## Exercise requirements
Identify all lines in the data containing the string "pixels". Copy them out.
━━ Records to use ━━
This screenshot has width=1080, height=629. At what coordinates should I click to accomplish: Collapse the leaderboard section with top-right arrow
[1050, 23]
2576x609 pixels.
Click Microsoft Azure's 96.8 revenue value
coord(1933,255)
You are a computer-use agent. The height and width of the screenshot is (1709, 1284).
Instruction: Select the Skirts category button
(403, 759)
━━━
━━ Records to use ━━
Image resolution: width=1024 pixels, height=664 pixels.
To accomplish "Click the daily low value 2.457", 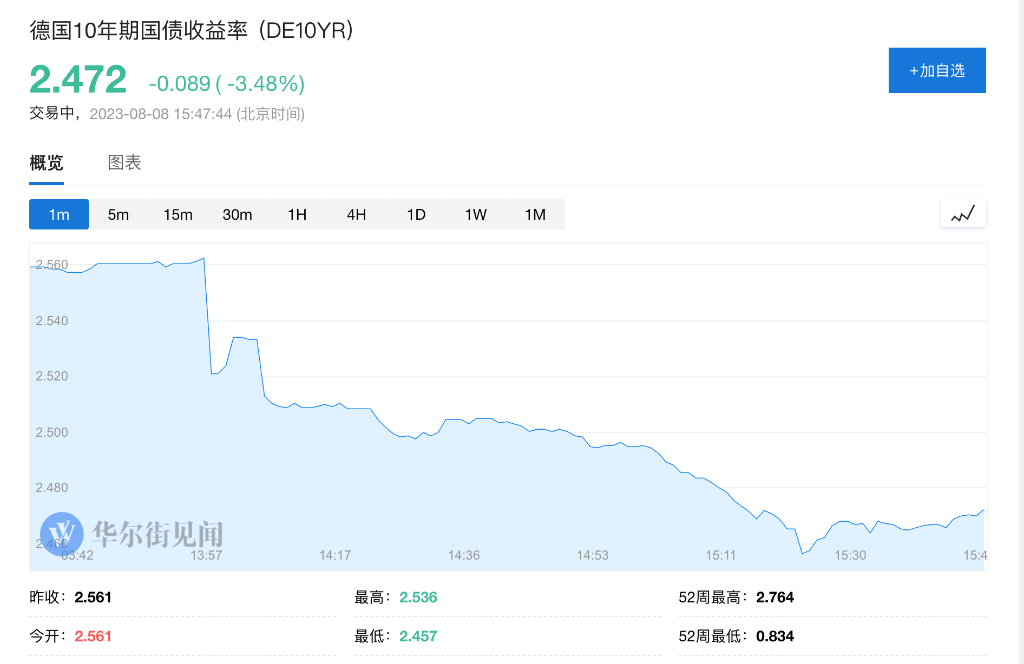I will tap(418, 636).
━━━
## Exercise response
2576x609 pixels.
Image resolution: width=1024 pixels, height=664 pixels.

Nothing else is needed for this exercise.